8. The toy of claim 7, wherein the set of handlebars has a center point that is between about fifteen and about forty inches vertically upward of the footrest center point.

9. The toy of claim 1, further comprising:

a pair of foot control plates mounted to the footrest and configured to contact the insteps and tops of feet positioned on the footrest.

10. The toy of claim 1, wherein the handlebars are mounted on the bouncing assembly by an angularly braced structural tubing assembly, and wherein the footrest is also mounted on the bouncing assembly by an angularly braced structural tubing assembly.

11. The toy of claim 1, wherein the bouncing assembly includes a ground-engagement pad.

12. The toy of claim 11, wherein the ground-engagement pad has a bottom surface with a minimum diameter of about four inches.

13. The toy of claim 11, wherein the ground-engagement pad has a bottom-surface cross-sectional area of about twenty-five square inches or more.

14. The toy of claim 13, wherein the ground-engagement pad has a top opening configured to fit a length of structural tubing.

15. The toy of claim 14, wherein the bottom surface of the ground-engagement pad includes an array of protrusions to increase traction on soft surfaces.

16. A recreational device based on a common spring-loaded hopping toy, wherein the improvement comprises:

a first angularly-braced structure providing a set of handlebars offset forward of the hopping toy's central mechanism; and

a second angularly-braced structure providing a set of footrests offset rearward of the hopping toy's central mechanism,

wherein the positional relationship of the handlebars and footrests resembles that of an off-road motorcycle.

17. The device of claim 16, wherein the first angularly-braced structure includes a conventional handlebar mounting system for bicycles.

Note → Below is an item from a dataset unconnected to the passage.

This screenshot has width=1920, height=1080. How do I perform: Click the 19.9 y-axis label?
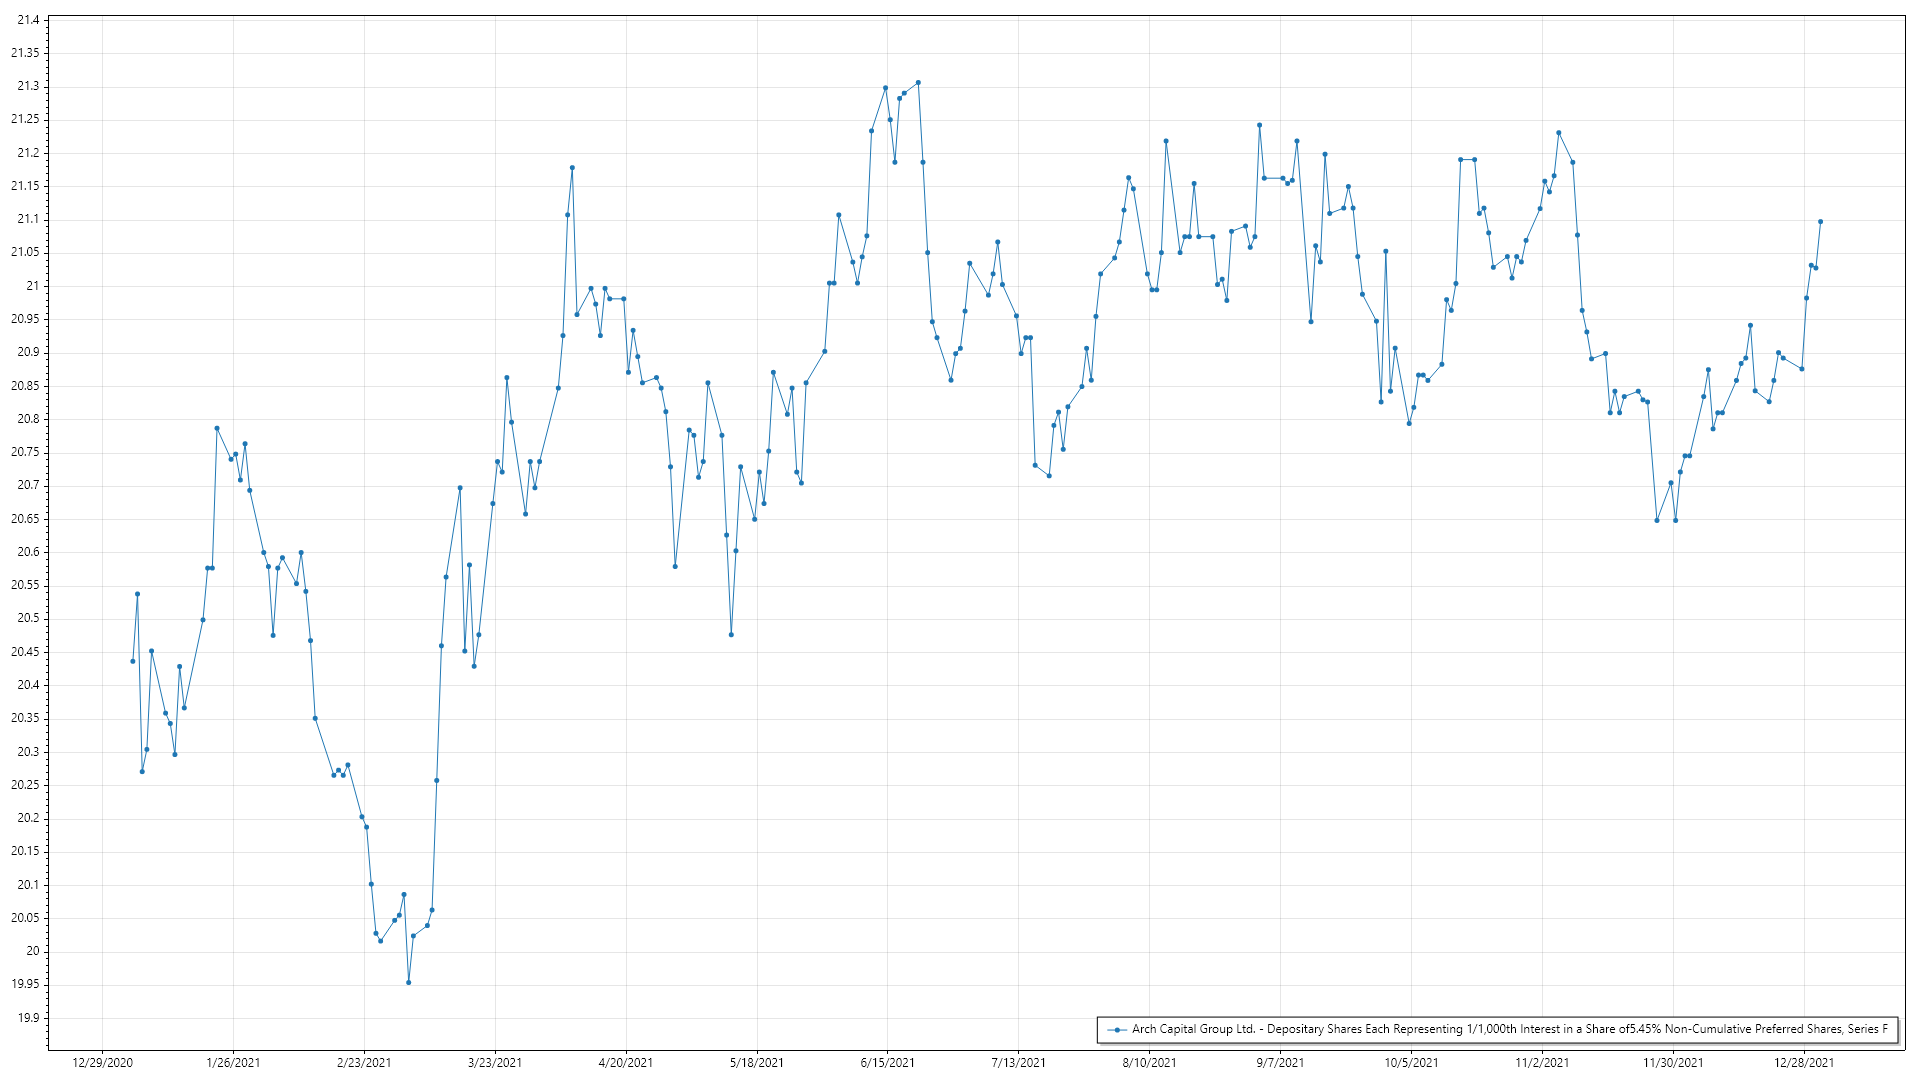click(28, 1018)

18. A recreational device that comprises:

a bouncing mechanism having a first length of structural tubing and a second length of structural tubing telescoped into the first length and attached internally by a spring and retaining pin; and

a structural member mounted on the bouncing mechanism, wherein the structural member provides mounting cavities and brackets to receive a set of handlebars and a set of footrests in a manner that duplicates the handlebar-to-footrest relationship of a trials bike.

19. A ground engagement pad for a bouncing device, wherein the pad comprises a solid piece of material having:

a top opening configured to fit a length of structural tubing on the lower end of the bouncing device; and

a bottom surface with a cross-sectional area of about twenty-five square inches or more.

20. The pad of claim 19, wherein the bottom surface of the ground-engagement pad includes an array of protrusions to increase traction on soft surfaces.

21. The pad of claim 19, wherein the material is solid rubber.